**Work instruction**
Going through the material below, please gather all lines with the word "scrollbar" in them.

====== Information ======

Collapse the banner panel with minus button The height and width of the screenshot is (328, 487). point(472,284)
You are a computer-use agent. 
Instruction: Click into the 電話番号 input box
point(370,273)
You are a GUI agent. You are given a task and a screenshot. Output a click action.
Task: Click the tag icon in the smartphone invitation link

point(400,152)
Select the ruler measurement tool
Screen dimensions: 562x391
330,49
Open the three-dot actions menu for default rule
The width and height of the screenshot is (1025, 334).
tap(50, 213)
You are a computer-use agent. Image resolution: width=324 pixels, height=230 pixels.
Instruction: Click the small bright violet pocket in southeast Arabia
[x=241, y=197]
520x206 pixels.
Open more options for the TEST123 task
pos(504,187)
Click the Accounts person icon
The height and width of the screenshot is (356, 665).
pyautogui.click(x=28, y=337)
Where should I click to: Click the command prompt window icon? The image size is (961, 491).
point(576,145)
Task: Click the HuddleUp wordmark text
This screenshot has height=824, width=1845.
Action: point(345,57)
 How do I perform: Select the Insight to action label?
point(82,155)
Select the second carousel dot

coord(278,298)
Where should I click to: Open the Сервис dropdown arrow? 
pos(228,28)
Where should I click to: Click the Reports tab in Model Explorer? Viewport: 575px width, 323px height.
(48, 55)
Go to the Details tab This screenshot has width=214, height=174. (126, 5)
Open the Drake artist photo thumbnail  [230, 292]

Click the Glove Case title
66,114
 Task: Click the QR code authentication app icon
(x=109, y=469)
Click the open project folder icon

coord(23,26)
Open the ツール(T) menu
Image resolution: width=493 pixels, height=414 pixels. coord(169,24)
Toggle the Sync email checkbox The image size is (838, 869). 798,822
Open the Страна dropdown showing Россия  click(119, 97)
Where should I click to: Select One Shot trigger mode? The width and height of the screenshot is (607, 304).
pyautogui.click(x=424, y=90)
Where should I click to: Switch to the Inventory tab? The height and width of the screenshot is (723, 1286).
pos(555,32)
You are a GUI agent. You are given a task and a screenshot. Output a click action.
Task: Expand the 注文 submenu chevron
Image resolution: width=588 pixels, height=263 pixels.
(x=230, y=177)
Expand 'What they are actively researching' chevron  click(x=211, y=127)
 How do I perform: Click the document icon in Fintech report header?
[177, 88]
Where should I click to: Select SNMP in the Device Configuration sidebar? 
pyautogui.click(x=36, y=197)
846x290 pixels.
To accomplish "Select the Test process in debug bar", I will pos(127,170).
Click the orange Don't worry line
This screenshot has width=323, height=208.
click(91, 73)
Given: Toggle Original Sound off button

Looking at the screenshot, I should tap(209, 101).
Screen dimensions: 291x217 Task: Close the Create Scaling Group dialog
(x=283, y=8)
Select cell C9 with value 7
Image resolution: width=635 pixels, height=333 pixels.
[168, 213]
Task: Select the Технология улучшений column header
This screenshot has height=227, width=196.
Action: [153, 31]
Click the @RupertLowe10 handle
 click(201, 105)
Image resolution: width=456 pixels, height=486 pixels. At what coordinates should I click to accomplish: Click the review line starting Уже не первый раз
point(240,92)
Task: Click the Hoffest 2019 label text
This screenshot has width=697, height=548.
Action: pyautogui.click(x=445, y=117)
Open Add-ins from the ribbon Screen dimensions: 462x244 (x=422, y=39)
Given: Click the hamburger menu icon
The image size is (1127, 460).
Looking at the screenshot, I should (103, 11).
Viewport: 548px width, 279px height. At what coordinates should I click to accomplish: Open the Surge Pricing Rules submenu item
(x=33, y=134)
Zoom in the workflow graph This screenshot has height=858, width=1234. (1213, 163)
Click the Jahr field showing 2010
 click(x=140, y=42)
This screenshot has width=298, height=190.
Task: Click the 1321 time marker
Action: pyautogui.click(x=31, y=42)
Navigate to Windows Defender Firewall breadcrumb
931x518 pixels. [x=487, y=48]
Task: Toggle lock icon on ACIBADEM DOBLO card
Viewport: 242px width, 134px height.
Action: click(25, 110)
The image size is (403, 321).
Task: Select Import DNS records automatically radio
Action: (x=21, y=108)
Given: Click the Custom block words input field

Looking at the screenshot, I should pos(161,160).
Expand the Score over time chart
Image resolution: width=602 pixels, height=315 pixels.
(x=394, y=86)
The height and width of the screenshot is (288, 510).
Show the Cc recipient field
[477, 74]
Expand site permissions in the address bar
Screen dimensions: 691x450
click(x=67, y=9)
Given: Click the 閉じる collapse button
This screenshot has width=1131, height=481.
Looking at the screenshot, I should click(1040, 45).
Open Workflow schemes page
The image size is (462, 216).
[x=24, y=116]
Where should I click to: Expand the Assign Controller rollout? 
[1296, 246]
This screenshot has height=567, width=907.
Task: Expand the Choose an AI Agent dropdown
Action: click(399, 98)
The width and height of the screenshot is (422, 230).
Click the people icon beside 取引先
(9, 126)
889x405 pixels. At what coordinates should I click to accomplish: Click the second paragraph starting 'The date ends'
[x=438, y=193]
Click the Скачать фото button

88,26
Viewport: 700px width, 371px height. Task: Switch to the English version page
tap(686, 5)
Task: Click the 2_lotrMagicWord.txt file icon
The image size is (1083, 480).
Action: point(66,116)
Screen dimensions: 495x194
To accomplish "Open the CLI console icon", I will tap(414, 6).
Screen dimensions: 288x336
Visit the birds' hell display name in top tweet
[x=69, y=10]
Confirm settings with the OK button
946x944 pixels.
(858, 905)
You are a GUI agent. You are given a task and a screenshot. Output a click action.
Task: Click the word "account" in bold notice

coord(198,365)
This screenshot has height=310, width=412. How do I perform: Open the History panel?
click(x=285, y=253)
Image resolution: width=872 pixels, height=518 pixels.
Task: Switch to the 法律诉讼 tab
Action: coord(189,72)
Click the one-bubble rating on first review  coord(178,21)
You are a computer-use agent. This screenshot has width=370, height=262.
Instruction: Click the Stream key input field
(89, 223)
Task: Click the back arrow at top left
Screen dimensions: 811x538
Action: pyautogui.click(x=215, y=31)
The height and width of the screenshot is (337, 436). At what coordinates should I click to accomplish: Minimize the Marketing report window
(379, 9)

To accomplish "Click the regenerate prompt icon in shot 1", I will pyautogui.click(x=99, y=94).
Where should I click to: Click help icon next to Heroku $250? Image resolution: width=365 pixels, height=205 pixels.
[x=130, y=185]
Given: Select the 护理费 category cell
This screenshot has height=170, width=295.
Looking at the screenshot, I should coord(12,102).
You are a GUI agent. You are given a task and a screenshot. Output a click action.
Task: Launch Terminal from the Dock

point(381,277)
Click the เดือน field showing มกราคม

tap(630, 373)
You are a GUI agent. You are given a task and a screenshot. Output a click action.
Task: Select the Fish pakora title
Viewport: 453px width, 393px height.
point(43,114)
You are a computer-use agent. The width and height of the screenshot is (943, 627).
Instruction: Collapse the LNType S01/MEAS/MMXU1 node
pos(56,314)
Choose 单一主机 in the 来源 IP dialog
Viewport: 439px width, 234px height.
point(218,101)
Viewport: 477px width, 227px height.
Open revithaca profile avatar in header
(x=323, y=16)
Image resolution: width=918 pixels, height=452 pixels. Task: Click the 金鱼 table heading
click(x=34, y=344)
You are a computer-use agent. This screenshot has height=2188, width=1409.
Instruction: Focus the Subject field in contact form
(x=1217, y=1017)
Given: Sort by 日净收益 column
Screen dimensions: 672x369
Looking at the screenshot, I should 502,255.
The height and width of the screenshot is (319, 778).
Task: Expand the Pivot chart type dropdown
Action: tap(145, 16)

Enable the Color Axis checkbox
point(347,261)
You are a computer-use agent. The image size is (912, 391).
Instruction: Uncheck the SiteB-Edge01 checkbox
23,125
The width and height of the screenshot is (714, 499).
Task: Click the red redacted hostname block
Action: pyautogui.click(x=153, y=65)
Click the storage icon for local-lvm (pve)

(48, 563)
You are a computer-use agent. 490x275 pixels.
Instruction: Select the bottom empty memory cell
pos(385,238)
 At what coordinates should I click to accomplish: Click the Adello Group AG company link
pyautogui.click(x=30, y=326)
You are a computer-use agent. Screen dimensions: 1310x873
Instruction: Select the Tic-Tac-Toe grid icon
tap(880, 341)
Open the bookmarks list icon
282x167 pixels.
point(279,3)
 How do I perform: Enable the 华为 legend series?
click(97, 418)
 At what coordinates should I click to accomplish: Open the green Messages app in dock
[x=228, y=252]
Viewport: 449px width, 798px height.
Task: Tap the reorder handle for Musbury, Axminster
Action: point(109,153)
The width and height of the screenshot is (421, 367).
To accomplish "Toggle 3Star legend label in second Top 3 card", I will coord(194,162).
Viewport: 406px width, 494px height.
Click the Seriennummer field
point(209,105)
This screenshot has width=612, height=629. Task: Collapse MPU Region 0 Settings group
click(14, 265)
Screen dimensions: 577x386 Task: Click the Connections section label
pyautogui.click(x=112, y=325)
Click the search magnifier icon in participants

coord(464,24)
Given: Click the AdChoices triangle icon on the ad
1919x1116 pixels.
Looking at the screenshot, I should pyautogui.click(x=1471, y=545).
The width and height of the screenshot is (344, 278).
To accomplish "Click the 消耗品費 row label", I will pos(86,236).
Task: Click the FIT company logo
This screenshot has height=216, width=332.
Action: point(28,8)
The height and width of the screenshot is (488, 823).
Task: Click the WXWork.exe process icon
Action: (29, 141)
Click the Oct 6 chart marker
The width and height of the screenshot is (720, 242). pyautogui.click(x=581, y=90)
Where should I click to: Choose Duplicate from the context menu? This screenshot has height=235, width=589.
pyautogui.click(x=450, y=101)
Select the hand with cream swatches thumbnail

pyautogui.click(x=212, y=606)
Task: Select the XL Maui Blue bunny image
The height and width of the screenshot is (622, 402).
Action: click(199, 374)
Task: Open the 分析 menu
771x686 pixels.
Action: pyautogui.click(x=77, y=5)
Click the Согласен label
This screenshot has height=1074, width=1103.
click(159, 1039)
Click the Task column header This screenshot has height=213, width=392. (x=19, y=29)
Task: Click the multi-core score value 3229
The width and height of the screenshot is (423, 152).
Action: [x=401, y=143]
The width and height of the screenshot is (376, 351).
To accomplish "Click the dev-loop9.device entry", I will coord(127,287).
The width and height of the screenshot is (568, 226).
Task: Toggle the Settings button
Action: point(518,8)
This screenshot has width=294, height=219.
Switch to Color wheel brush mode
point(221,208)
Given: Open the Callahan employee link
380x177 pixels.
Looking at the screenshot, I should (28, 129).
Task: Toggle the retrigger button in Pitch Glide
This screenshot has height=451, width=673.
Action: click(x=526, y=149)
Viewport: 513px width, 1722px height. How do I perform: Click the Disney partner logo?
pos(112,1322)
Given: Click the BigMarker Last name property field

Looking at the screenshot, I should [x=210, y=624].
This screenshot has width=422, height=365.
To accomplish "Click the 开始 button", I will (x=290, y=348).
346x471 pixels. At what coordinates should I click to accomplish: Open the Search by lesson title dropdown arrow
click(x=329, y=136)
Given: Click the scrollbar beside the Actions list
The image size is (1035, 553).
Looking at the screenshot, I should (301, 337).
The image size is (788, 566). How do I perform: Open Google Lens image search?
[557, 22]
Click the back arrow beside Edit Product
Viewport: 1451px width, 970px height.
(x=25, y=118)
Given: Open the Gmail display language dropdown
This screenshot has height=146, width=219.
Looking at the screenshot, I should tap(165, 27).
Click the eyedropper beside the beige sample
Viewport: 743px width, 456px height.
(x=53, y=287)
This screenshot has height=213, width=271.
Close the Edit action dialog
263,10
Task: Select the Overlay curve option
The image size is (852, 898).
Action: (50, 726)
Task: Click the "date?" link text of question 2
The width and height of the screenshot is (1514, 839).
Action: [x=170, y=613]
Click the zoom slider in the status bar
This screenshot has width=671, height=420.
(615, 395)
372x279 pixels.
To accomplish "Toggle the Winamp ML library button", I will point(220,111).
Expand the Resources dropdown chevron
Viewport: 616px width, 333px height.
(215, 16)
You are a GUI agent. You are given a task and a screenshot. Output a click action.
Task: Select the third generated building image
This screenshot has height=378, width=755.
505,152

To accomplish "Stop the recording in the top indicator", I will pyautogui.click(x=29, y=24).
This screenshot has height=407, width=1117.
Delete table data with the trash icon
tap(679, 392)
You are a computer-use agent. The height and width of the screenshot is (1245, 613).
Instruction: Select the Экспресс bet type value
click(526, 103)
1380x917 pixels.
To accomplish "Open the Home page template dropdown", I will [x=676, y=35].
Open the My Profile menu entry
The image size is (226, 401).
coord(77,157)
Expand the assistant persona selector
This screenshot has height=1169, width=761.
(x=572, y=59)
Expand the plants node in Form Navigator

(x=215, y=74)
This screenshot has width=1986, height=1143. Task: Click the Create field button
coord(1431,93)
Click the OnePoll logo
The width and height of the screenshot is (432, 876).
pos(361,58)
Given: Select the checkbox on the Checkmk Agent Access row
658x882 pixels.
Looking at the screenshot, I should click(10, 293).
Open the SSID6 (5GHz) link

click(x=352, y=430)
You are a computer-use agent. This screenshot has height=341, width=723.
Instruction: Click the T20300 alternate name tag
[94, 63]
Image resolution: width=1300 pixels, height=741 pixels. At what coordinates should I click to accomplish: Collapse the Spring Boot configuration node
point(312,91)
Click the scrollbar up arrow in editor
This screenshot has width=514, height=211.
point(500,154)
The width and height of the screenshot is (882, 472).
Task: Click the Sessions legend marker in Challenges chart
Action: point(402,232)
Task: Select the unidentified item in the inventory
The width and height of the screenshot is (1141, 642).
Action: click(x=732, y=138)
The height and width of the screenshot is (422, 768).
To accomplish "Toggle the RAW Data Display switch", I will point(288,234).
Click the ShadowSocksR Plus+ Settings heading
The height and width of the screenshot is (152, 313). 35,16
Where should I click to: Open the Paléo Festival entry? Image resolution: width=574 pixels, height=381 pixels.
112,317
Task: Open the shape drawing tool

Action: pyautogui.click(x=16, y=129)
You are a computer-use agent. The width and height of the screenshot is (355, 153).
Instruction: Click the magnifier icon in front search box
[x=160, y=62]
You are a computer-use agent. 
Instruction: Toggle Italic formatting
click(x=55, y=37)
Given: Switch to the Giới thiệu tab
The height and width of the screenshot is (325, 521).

======

**Response**
Given: Click the scrollbar beside the Actions list
Click the scrollbar up arrow in editor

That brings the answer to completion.